DEV Community

Vineet Kalghatgi
Vineet Kalghatgi

Posted on

You NEED to know awk

In Brief

awk is a powerfull command line tool found included in all modern GNU/linux distributions. It is often excluded from beginner level Linux tutorials, where more fundamental commands like cd , pwd, ls etc are given more priority, and rightfully so. One must have a good grasp on the basic commmand line tools in order to harness the full power of awk.

awk in essence is a pattern scanning and processing language, emphasis on the language part because awk possesses functionality akin to most mainstream programming languages.

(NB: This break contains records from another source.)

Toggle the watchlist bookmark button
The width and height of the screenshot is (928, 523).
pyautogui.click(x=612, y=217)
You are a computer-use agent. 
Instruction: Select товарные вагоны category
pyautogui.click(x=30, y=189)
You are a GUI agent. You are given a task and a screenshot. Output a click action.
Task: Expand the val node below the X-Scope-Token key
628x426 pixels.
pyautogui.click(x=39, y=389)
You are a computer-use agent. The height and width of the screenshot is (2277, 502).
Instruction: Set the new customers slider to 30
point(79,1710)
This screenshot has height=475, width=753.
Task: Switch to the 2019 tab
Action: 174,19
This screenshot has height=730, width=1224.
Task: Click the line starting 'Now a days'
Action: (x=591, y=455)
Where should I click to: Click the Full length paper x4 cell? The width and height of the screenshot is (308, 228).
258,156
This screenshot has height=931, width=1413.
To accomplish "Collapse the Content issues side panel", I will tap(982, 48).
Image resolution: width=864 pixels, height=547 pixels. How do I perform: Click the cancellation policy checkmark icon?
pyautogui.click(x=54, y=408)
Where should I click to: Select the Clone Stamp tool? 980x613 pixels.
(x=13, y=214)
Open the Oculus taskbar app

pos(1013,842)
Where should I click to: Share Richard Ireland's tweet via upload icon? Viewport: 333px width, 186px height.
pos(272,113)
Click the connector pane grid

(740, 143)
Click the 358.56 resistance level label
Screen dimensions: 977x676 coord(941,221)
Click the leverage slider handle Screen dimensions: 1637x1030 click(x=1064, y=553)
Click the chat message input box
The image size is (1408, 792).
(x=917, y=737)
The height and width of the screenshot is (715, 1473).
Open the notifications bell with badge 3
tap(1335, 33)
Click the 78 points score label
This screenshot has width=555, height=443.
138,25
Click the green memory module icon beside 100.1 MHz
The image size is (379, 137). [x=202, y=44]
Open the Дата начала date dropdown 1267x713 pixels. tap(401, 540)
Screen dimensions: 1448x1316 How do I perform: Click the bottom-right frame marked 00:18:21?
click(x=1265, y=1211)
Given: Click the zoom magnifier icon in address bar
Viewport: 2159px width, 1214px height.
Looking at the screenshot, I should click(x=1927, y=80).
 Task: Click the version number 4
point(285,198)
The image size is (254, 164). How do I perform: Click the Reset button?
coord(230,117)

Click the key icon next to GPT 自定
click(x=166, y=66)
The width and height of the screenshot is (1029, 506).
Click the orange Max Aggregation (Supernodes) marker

awk loves tabulated data. So to begin with, you'll need a piece of text represented as columns delimited by some common character. You see this pattern often in shells, for instance, the ls -l command that prints file information delimited by a space :

ls -l                                                                                                                              
total 24                                                                                                                                               
lrwxrwxrwx   1 root   root       7 Sep  7 07:45 bin -> usr/bin                                                                                         
drwxr-xr-x   1 root   root       0 Apr 15  2020 boot                                                                                                   
drwxr-xr-x   9 root   root     480 Sep  8 13:34 dev                                                                                                    
drwxr-xr-x   1 root   root    1902 Sep  7 20:29 etc
Enter fullscreen mode Exit fullscreen mode

However, for the sake of demonstration, let us use the following sample.txt to illustrate awk's capabilities.

emp_id;emp_name;emp_sex;emp_salary;emp_yoj;
1;john;male;3000;2014
2;sarah;female;2500;2018
3;lily;female;5000;2012
4;jack;male;3000;2014
5;mark;male;2500;2017
Enter fullscreen mode Exit fullscreen mode

awk is like any other UNIX command, i.e it takes in options and arguments, however, its power lies in a script argument that can either be included inline or as an external file with a .awk extension. An awk script has the following basic structure:

BEGIN {commands}
/pattern1/ {commands}
/pattern2/ {commands}
...
/patternN/ {commands}
END {commands}
Enter fullscreen mode Exit fullscreen mode

In essence, awk loops through each row of the input file and executes commands based on conditions. The patterns correspond to regex patterns that you can use to distinguish different rows. The default pattern matches every row.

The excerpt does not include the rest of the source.